## Work required:
Please print the part of the listing that opens with the line containing "You are a computer-use agent." and closes with the line containing "click(1404, 856)", leaving out the pictures.

## Records:
————

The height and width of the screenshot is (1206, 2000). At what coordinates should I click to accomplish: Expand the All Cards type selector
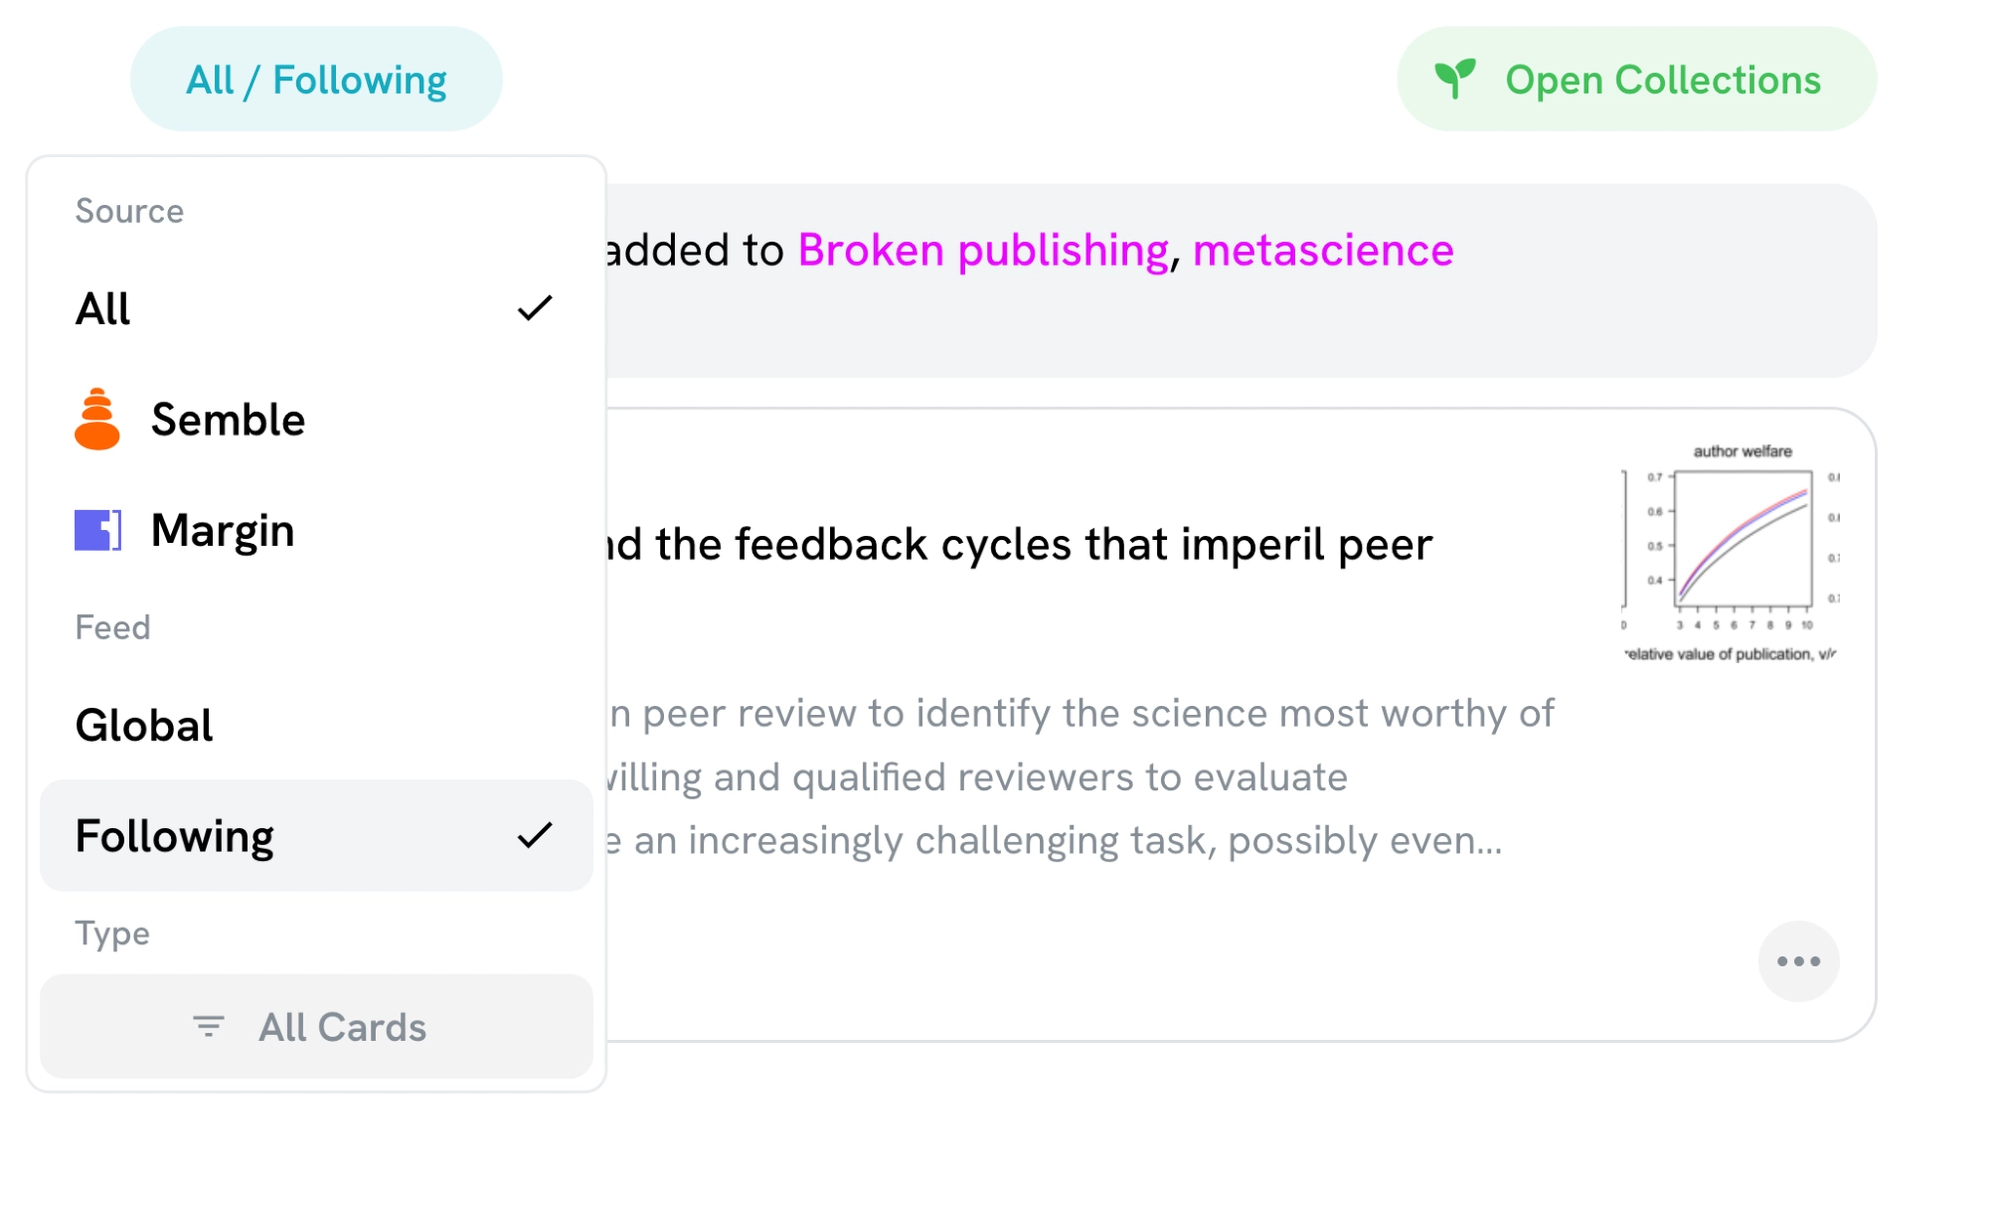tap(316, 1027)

————

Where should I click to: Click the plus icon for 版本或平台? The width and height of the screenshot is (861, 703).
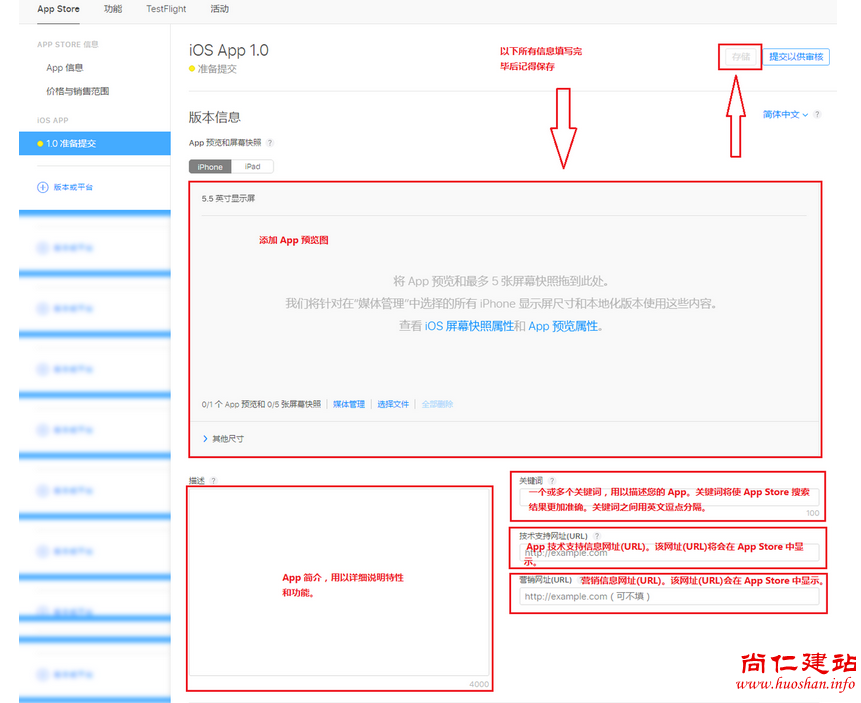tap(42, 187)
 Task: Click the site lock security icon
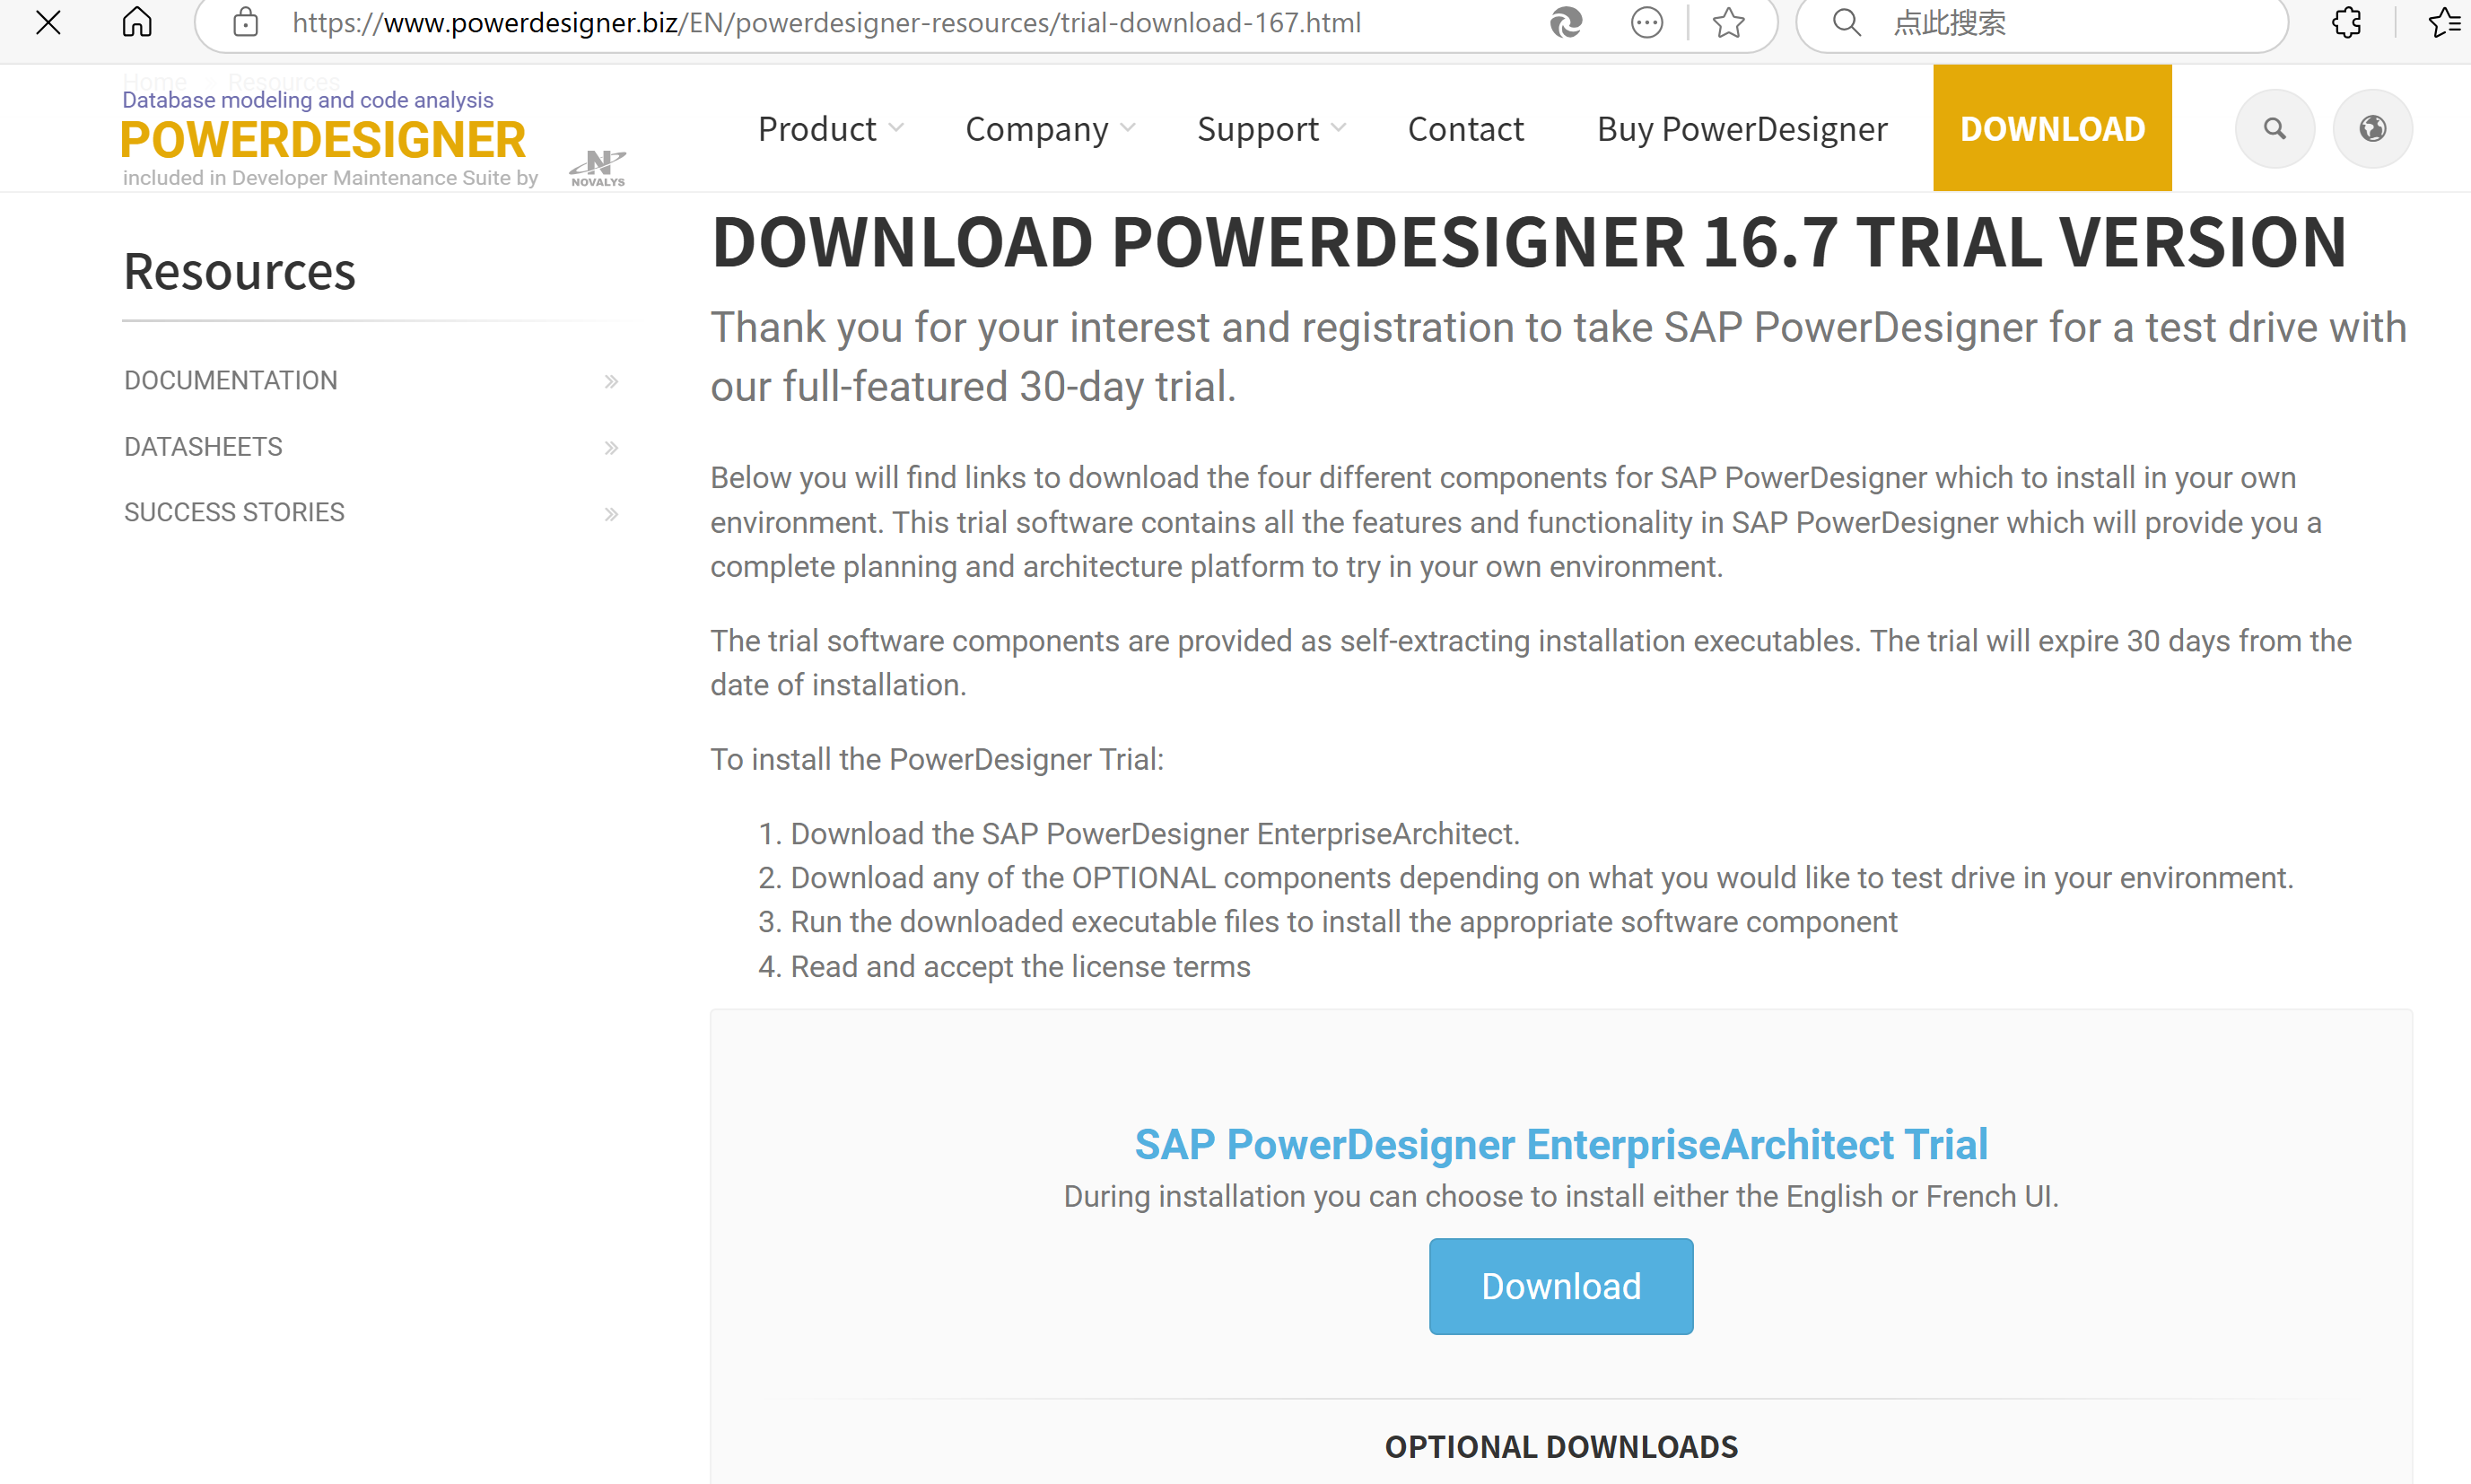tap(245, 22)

————

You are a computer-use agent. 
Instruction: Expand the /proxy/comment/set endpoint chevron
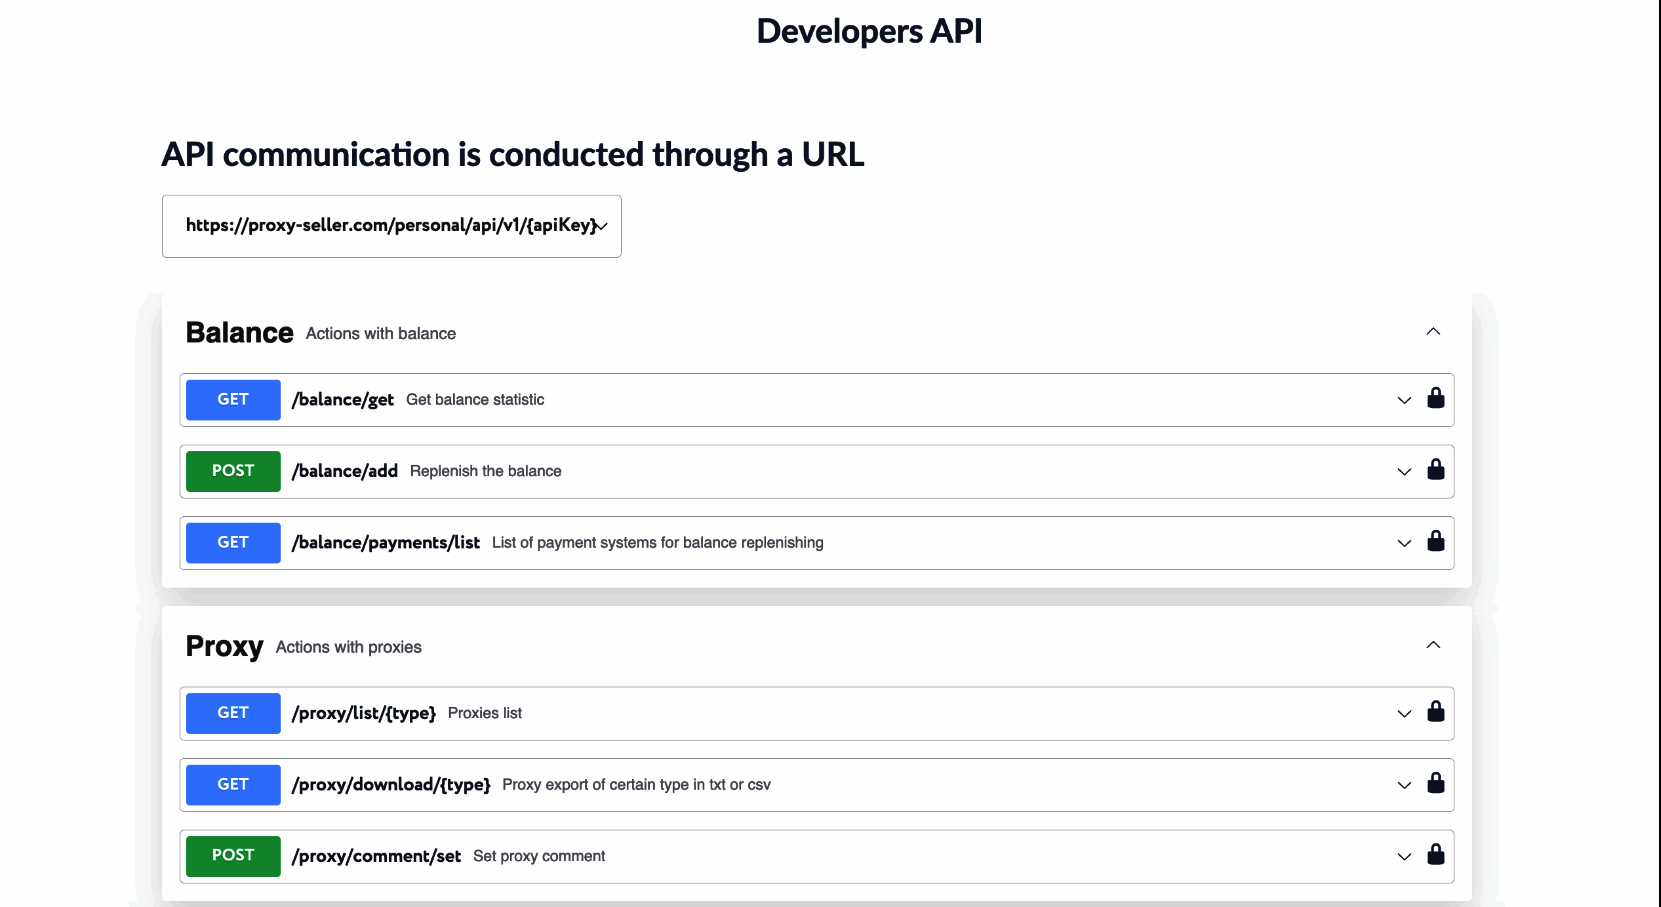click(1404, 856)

————

## Exercise solution:
You are a computer-use agent. 
Instruction: Expand the /proxy/comment/set endpoint chevron
click(1404, 856)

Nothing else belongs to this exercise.